The discovery that submicron-sized extracellular vesicles (EVs) are generated by both prokaryotic and eukaryotic cells might have a profound effect on experimental and clinical sciences, and could pave the way for new strategies to combat various diseases. EVs are carriers of pathogen-associated and damage-associated molecular patterns, cytokines, autoantigens and tissue-degrading enzymes. In addition to a possible role in the pathogenesis of a number of inflammatory conditions, such as infections and autoimmune diseases, EVs, including microvesicles (also known as microparticles), exosomes and apoptotic vesicles, have therapeutic potential and might be used as biomarkers for inflammatory diseases. Therefore, molecular diagnostics and targeted therapy could benefit from expanding knowledge in the field.

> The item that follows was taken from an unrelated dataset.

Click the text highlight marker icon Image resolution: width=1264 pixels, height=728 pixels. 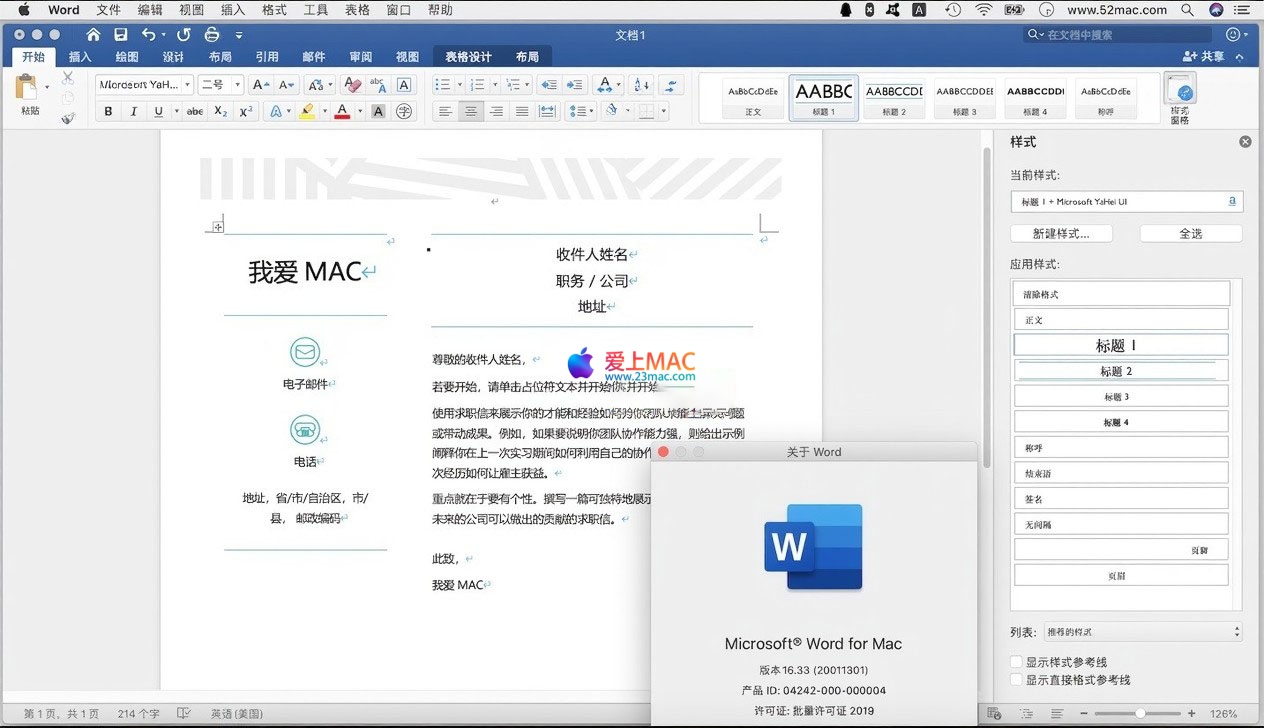(x=307, y=112)
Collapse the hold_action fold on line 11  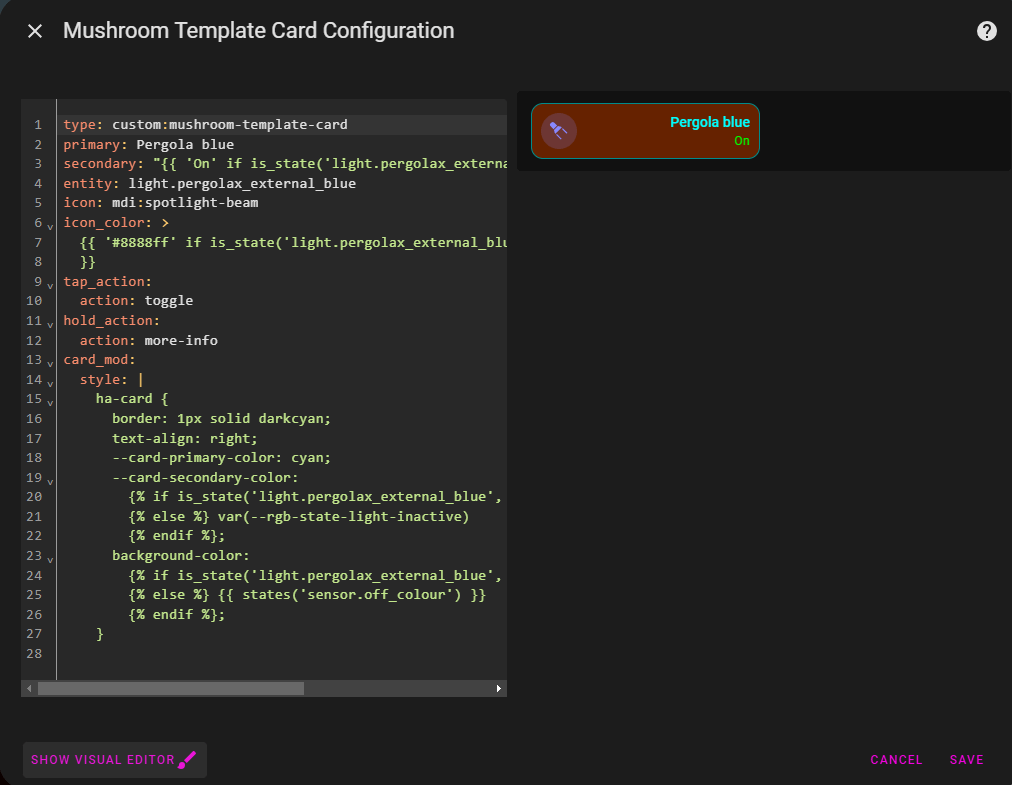coord(50,323)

In this Review, we summarize important developments and propose that extracellular vesicles could be used as therapeutic vehicles and as targets for the treatment and prevention of inflammatory diseases.

Cardioprotection by remote ischemic preconditioning of the rat heart is mediated by extracellular vesicles

Remote ischemic preconditioning (RIPC) of the heart is exerted by brief ischemic insults affected on a remote organ or a remote area of the heart before a sustained cardiac ischemia. To date, little is known about the inter-organ transfer mechanisms of cardioprotection by RIPC. Exosomes and microvesicles/microparticles are vesicles of 30-100 nm and 100-1000 nm in diameter, respectively (collectively termed extracellular vesicles [EVs]). Their content of proteins, mRNAs and microRNAs, renders EV ideal conveyors of inter-organ communication. However, whether EVs are involved in RIPC, is unknown. Therefore, here we investigated whether (1) IPC induces release of EVs from the heart, and (2) EVs are necessary for cardioprotection by RIPC. Hearts of male Wistar rats were isolated and perfused in Langendorff mode. A group of donor hearts was exposed to 3 × 5-5 min global ischemia and reperfusion (IPC) or 30 min aerobic perfusion, while coronary perfusates were collected. Coronary perfusates of these hearts were given to another set of recipient isolated hearts. A group of recipient hearts received IPC effluent depleted of EVs by differential ultracentrifugation. Infarct size was determined after 30 min global ischemia and 120 min reperfusion. The presence or absence of EVs in perfusates was confirmed by dynamic light scattering, the EV marker HSP60 Western blot, and electron microscopy. IPC markedly increased EV release from the heart as assessed by HSP60. Administration of coronary perfusate from IPC donor hearts attenuated infarct size in non-preconditioned recipient hearts (12.9 ± 1.6% vs. 25.0 ± 2.7%), similarly to cardioprotection afforded by IPC (7.3 ± 2.7% vs. 22.1 ± 2.9%) on the donor hearts. Perfusates of IPC hearts depleted of EVs failed to exert cardioprotection in recipient hearts (22.0 ± 2.3%). This is the first demonstration that EVs released from the heart after IPC are necessary for cardioprotection by RIPC, evidencing the importance of vesicular transfer mechanisms in remote cardioprotection.